#### EXCERPT PROVIDED ####

If the tools still wrk as well as they always have and Sears will replace them as they guarantee, then what difference does it matter where they are made.
As long as the quality of the material is still the same, country of manufacture should be of no concern. It would be similar to comparing Japanese made autos to US made autos. It is about quality of the product.
Get over the fact that things aren't all made in the USA anymore. If they were, then most people who buy the products would not be able to afford them.
Saying they are "America's Most Trusted Brand" doesn't say they're made in America. Did Sears say they were? Volvos aren't made in America but they are a well trusted brand too.
why is "America's most trusted" interpreted as "made in America"?
As has been said, nothing is made in America anymore. For some reason it is cheaper to have items made in a country where people live in small houses without running water or electricity for people who prefer to pay a low price for a product.

#### DATA EXCERPT ####

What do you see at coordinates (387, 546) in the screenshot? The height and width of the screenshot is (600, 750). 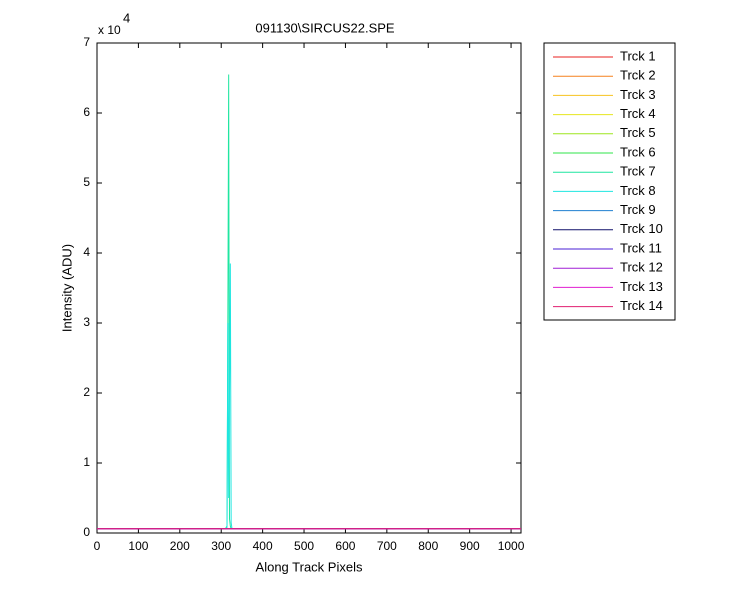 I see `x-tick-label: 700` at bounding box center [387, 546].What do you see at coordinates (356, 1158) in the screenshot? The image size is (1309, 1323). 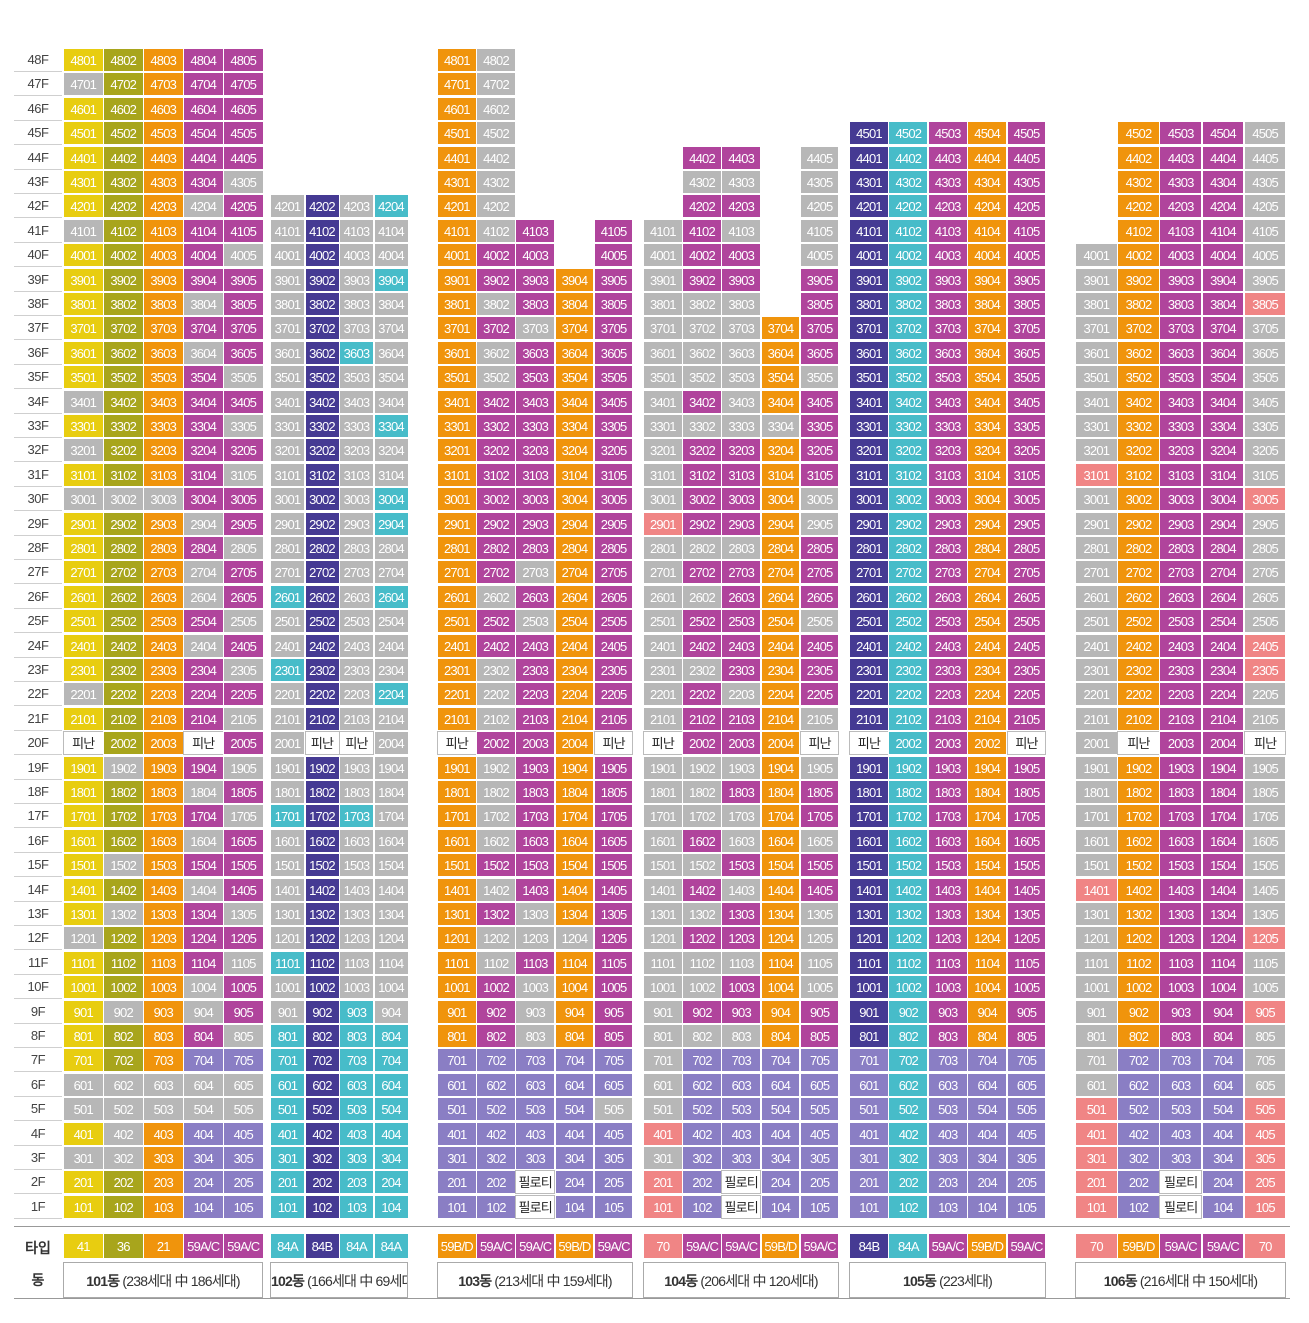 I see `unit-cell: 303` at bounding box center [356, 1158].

####

#### WORK ORDER 1:
In the discussion of where Sears tools are made, which car brand is named as well trusted even though it isn't made in America?
#### WORK ORDER 2:
Rewrite the passage of the discussion of where Sears tools are made from "If the tools" up to and including "of the product.", and change "autos" to "cars" in it.
The material above is separate from the discussion of where Sears tools are made.

#### ANSWER 1:
Volvo.

#### ANSWER 2:
If the tools still wrk as well as they always have and Sears will replace them as they guarantee, then what difference does it matter where they are made.
As long as the quality of the material is still the same, country of manufacture should be of no concern. It would be similar to comparing Japanese made cars to US made cars. It is about quality of the product.